#### [ACTIVITY]
Below are records to be copied exactly; their pictures are to be omitted.

#### [SUPPLIED DATA]
::::::

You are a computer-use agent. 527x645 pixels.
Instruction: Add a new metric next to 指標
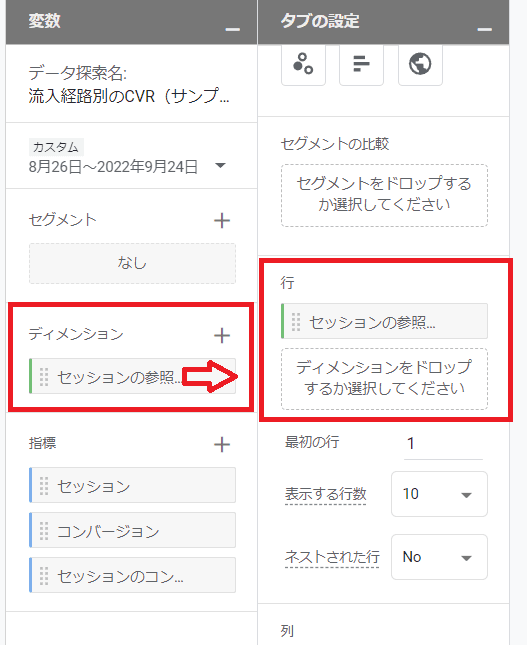222,444
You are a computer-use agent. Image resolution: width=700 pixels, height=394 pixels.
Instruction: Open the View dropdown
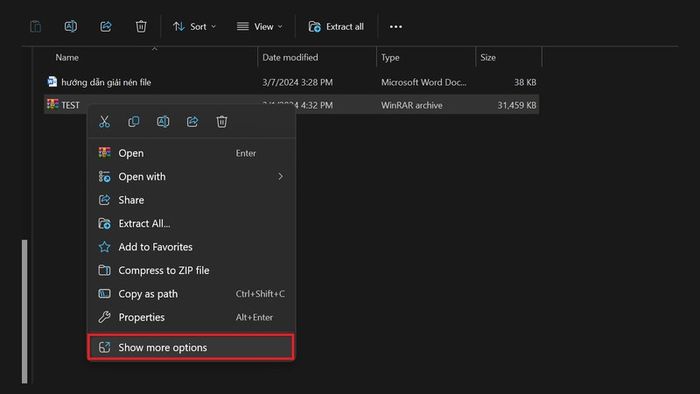click(259, 27)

::::::

#### [COMPLETED TASK]
You are a computer-use agent. 527x645 pixels.
Instruction: Add a new metric next to 指標
222,444
You are a computer-use agent. Image resolution: width=700 pixels, height=394 pixels.
Instruction: Open the View dropdown
click(259, 27)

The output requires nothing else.